Entries follow. Return each line that contains the word "will".

(Stored data)
Segment Open
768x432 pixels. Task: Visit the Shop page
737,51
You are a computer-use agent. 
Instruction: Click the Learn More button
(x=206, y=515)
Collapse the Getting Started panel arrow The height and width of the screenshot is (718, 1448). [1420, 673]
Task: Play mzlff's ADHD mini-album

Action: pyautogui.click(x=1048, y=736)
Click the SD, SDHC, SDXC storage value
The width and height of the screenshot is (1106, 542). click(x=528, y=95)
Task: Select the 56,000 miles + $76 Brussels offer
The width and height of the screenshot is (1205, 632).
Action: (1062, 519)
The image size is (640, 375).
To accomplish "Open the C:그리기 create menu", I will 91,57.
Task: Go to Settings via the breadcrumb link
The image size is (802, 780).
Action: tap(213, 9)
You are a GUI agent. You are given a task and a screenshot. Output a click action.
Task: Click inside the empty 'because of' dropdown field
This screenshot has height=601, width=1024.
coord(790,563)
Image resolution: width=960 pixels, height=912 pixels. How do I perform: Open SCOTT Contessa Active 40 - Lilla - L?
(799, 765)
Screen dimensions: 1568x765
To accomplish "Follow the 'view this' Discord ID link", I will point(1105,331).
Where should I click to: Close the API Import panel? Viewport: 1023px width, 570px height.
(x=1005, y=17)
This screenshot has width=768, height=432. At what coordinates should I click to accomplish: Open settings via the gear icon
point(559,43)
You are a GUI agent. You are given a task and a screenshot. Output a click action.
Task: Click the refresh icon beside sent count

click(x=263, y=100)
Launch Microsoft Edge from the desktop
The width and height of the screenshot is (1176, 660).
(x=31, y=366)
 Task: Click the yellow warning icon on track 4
Segment Closed
Your solution »
To accomplish "Open the C:그리기 create menu", I will 91,57.
To accomplish "Follow the 'view this' Discord ID link", I will point(1105,331).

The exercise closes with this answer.